His brows drop as he swallows. “If you don’t want people to treat you that way, you can’t pull stupid shit like picking a kid up in the middle of the night and not telling his parents. Or finding out he lied to you about class and keeping his secret so he doesn’t get in trouble.”

I close my suitcase and rest my hand on it as I gaze up at him. My breath is ragged, yet I take a deep breath to center myself as I look at him. So beautiful yet so distrusting and oh-so disappointed.

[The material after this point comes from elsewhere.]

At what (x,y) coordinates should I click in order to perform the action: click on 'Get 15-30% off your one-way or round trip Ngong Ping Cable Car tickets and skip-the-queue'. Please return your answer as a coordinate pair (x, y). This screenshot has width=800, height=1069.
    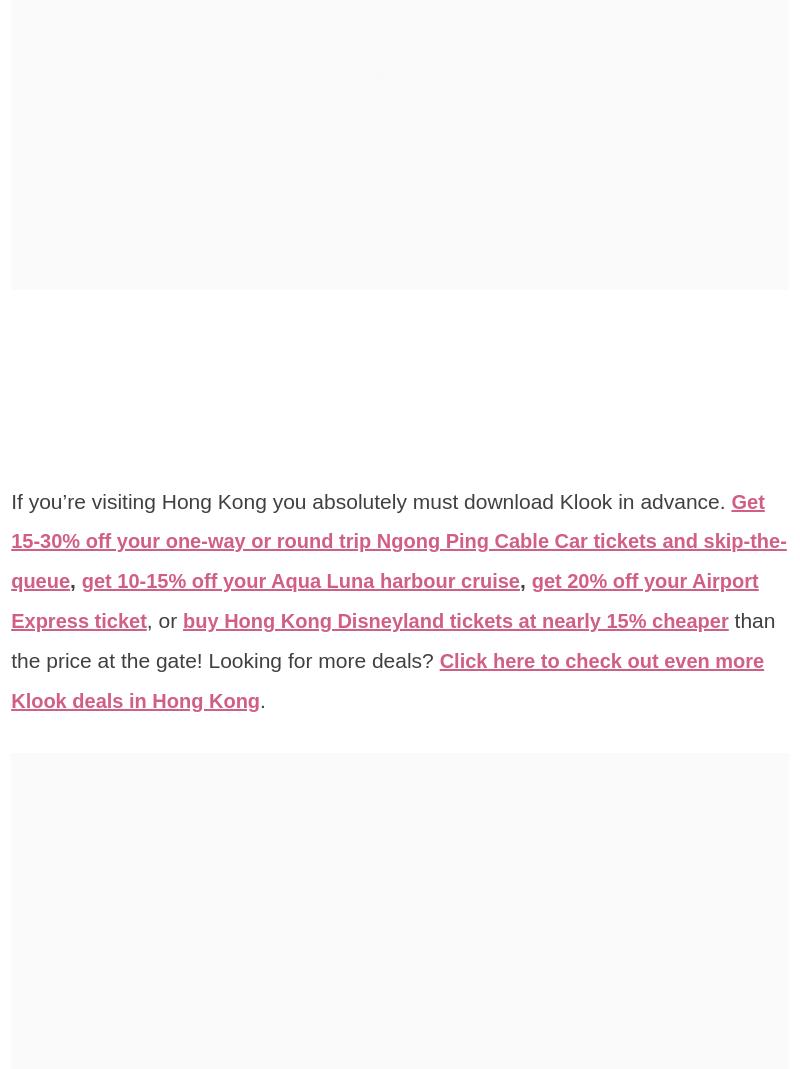
    Looking at the image, I should click on (398, 540).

“I wanted to be a safe space for Jesse. He trusted me enough to call me. I don’t know if it will happen again, and if he ever finds himself in a horrible situation, whether it’s next week or next year, I want him to know he has someone he can call who cares about him enough to make sure he’s okay. I didn’t keep his secrets to hurt you. I did it to protect your relationship with your son. While he has messed up, he’s also paid his dues, and he’s amazing. The two of you even grew closer, and with every day that passed, I felt better about my decisions. I know they were wrong, but I don’t regret them.” I pick up my suitcase. “I do, however, regret getting close to you when I know you have nothing to give me in return. I knew you were gonna be a hard man to get attached to, but now that I have and after hearing what you truly think of me, I wish I never had.”

I start to walk to my desk, but he grabs my hand and forces me to look at him.

“I told you I couldn’t give you what you wanted.”

“I thought you meant happily ever after. I knew you weren’t good for that. I at least thought, somewhere along the way, I’d earned your respect.”

I pull my wrist from him and watch his face fall, along with his hand by his side.